区間打ち切りデータによる比例ハザード・モデル

量的または質的説明変数に基づいて生存時間をモデルするには、区間打ち切り比例ハザード・モデルを使用する。XLSTATソフトウエアによりExcel内で利用可能。

区間打ち切りデータによる比例ハザード・モデルとは何か? 

比例ハザード・モデルの原理は、個人の生存時間を共変量に関係づけることである。たとえば、医療の領域では、我々は患者の生存時間にどの共変量が最も重要な影響を持つかを発見しようとする。

1972年にCoxが導入した最初の比例ハザード・モデルは、非打ち切りデータと右打ち切りデータで動作する。したがって、区間打ち切りデータによる比例ハザード・モデルの目的は Cox モデルと同じだが、こちらは区間打ち切りデータ、 非打ち切りデータ、左打ち切りデータ、右打ち切りデータのいずれでも生存時間をモデルすることが可能である。

データが非打ち切りまたは右打ち切りオブザベーションのみを格納する場合、この関数によって、Coxモデルの結果を再現することができる。ただし、この種のケースでは、Coxの比例ハザード・モデルがより適した方法を提供するので、そちらが推奨される。量的 および質的説明変数 の両方を考慮に入れることができる。

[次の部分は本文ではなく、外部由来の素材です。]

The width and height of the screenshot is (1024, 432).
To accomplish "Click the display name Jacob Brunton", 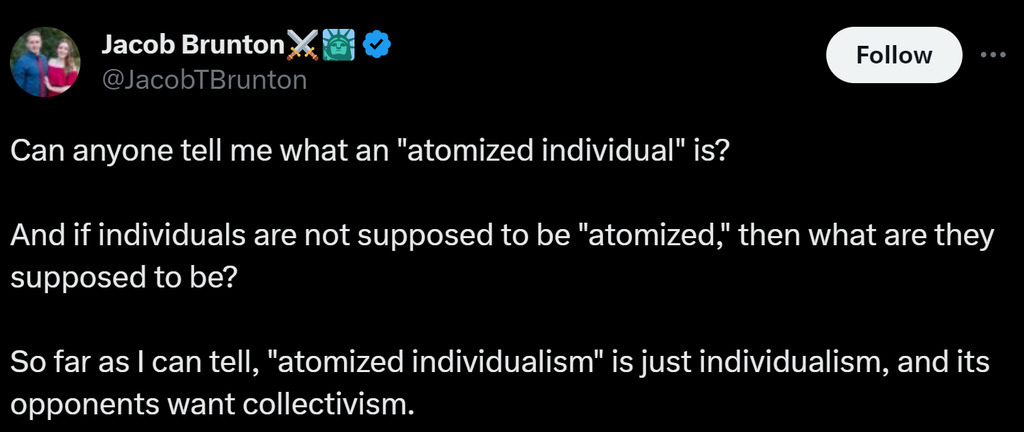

XLSTATでの区間打ち切りによる比例ハザード・モデルのオプション

ノード数を最適化: このオプションは、スプラインの計算に使用するノード数を最適化することができる。そして、ノードの"最良な"数は、モデルのAICを最適化するそれになる。 このオプションが有効になっていない場合、ノード数は3となる。

交互作用 / 水準: 交互作用をモデルに含めることができる。

XLSTATでの区間打ち切りデータによる比例ハザード・モデルの結果

XLSTATは、結果を分析し解釈することを助けるたくさんの表やチャートを表示する。

要約統計: この表は、選択されたすべての変数に関する記述統計量を表示する。量的変数では、欠損値の数、非欠損値の数、平均および標準偏差(不偏)を表示する。質的変数では、カテゴリとそれぞれの度数およびパーセンテージを表示する。

適合度係数: この表は、独立モデル(共変量の影響がなく、beta=0の場合に対応)および修正済みモデルに関する一連の統計量を表示する。

  • オブザベーション: 考慮されるオブザベーションの合計数
  • DF: 自由度
  • 2 Log(Like.): モデルに関する尤度関数の対数
  • AIC: 赤池情報量基準;
  • SBC: Schwarzのベイズ情報量基準;
  • 繰り返し: 収束までの繰り返し数。

モデル・パラメータ: モデルの各変数について、パラメータ推定量、対応する標準偏差、Waldのカイ2乗、対応するp値、および信頼区間が表示される。各変数のハザード比および信頼区間も表示される。

予測値が各オブザベーションについて与えられる。

チャート:  選択されたオプションに応じてチャートが表示される: 累積生存分布関数 (SDF)、-Log(SDF) および Log(-Log(SDF))。